Failure to Investigate Staff-Reported Allegations of Abuse and Neglect
Penalty
Summary
The facility failed to investigate allegations of abuse and neglect after receiving written statements from staff that some residents were fearful and that a staff member had neglected resident care. The facility’s Abuse, Neglect, Exploitation and Misappropriation Prevention Program policy, effective 6/2016 and revised 03/2025, requires the identification and investigation of all possible incidents of abuse, neglect, mistreatment, or misappropriation of resident property. Despite this, the DON received a dated written statement on 9/25/25 from a staff member reporting that a handful of residents were scared and that another staff member had neglected some residents’ care, and also received an additional unsigned, undated written statement reporting that a resident looked scared and that another staff member was rough and mean.
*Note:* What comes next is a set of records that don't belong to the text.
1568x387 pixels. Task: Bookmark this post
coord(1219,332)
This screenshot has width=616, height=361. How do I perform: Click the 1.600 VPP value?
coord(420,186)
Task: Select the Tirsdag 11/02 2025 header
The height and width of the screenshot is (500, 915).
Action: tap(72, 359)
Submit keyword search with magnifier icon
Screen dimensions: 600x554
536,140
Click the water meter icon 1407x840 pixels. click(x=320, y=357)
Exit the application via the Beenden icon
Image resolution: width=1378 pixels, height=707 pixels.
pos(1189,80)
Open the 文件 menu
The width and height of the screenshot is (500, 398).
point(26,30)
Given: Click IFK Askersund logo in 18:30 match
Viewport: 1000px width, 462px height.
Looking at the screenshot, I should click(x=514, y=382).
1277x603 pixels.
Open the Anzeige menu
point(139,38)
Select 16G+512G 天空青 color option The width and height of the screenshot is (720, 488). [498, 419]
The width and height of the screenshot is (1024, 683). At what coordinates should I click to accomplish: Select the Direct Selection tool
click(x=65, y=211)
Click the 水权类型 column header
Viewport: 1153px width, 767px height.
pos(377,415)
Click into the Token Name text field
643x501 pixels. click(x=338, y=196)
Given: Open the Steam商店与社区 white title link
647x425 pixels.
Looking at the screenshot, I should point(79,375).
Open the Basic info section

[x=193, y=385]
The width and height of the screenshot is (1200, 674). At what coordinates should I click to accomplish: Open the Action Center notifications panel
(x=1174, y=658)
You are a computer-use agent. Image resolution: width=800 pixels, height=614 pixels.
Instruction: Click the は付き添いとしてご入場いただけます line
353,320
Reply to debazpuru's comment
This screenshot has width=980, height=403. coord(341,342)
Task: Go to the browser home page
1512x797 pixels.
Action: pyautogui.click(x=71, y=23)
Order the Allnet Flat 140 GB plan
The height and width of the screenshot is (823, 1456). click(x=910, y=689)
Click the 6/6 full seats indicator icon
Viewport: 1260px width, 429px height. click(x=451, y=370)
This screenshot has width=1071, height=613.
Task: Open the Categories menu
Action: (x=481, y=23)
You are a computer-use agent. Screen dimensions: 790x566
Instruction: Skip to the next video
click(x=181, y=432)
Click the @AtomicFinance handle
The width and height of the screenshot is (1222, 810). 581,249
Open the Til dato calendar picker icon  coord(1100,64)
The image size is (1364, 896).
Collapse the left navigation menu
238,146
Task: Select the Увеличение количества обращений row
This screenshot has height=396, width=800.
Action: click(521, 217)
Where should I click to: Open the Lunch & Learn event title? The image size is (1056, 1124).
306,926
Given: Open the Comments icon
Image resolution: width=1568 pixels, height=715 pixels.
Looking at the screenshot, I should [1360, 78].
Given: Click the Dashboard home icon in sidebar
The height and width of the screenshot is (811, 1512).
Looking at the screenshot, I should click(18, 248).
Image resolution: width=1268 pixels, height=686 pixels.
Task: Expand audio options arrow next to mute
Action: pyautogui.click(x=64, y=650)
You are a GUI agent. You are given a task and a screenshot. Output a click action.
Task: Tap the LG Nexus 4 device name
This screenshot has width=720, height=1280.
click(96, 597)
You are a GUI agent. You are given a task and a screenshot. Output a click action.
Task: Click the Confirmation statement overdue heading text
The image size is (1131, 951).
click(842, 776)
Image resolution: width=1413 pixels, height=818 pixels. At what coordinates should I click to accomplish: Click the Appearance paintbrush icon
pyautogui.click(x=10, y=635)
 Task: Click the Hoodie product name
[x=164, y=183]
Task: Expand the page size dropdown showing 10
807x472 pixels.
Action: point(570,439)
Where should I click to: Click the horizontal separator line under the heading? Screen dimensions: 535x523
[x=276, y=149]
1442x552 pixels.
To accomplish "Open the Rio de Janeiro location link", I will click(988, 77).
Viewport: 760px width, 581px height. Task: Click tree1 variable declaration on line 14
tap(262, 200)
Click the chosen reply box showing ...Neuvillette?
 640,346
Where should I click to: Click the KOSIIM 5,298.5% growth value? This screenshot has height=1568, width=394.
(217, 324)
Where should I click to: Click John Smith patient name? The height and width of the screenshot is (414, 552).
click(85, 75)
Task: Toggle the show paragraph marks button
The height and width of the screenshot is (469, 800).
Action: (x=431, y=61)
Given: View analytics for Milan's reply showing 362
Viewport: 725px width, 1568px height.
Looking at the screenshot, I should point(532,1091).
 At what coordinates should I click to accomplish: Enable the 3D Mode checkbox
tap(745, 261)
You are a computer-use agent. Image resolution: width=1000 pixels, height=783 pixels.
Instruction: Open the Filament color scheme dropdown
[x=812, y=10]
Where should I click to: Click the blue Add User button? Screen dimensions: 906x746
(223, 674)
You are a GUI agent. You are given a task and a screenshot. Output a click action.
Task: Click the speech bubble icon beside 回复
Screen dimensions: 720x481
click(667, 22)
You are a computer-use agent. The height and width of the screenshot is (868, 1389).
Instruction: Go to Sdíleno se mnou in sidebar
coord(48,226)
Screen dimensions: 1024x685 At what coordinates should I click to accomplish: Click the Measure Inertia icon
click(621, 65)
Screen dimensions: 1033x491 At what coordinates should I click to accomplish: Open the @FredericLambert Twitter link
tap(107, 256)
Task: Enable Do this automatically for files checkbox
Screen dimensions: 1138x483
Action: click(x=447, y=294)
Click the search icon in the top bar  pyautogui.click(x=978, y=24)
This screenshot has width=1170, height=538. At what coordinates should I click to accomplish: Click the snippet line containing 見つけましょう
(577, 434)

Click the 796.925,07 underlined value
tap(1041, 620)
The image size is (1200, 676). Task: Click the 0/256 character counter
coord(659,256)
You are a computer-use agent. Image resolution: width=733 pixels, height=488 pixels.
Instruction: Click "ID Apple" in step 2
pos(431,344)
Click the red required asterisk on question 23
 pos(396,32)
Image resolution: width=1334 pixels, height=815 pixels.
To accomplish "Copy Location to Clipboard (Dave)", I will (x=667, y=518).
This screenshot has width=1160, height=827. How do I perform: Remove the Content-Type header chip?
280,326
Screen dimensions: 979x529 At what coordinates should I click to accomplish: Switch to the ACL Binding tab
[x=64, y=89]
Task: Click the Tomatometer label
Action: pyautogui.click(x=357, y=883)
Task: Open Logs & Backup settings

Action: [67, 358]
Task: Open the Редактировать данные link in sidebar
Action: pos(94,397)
During interviews with surveyors, the DON and the Administrator confirmed that the facility was unable to provide evidence that these allegations of abuse or neglect were investigated and that no investigations were completed in response to these staff-reported concerns. No additional clinical details, medical histories, or specific conditions of the affected residents were documented in the report beyond their expressed fear and the alleged rough and neglectful treatment by a staff member.